Other Directorships & Interlocks
| Company | Role | Public/Private | Notes |
|---|---|---|---|
| — | — | — | No current public company directorships disclosed; prior officer/director roles at several private companies. |
Expertise & Qualifications
- Corporate law expertise with decades across major firms and financial institutions; founder/CEO experience in tech-enabled services, customer service, and technology innovation.
- Board skills: governance and nominating leadership; oversight of ESG policies and board evaluation; independence under Nasdaq rules.
Equity Ownership
| Ownership Item | Amount |
|---|---|
| Beneficial ownership (common stock) | 101,999 shares (<1%) |
| Options exercisable within 60 days of record date | 44,999 shares |
| Unexercised option awards at 12/31/2024 (total) | 41,000 options |
| Hedging/pledging | Company prohibits hedging; pledging only with prior approval (alignment policy). |
Insider Trades & Compliance
| Item | Status |
|---|---|
| Section 16(a) compliance | Company notes compliance by directors/officers in 2024/through record date; no delinquent filings listed for Efrat Greenstein Brayer. |
Governance Assessment
- Strengths: Independent director with strong legal credentials; chairs Nominating & Corporate Governance, indicating governance influence.
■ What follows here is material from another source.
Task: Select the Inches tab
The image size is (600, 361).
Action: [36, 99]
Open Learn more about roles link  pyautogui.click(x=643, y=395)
Multi‑committee service enhances board oversight. Attendance and annual meeting participation support engagement. Director equity grants (time‑based RS/Options) provide alignment without aggressive risk‑taking incentives.
- Compensation mix: Modest cash retainer ($30k) and equity (~$22.5k grant‑date fair value) in 2024; balanced alignment for a small‑cap board.
- Conflicts/Related‑party exposure: No related‑party transactions disclosed involving Efrat; Audit Committee oversees related‑party approvals.
- Policies: Insider trading policy prohibits hedging/short‑selling and restricts pledging, supporting investor alignment; clawback policy in place.
- RED FLAGS: None specific to Efrat identified in the proxy. Board‑level financing/convertible instruments and executive‑linked option structures exist, but no apparent direct conflicts involve her.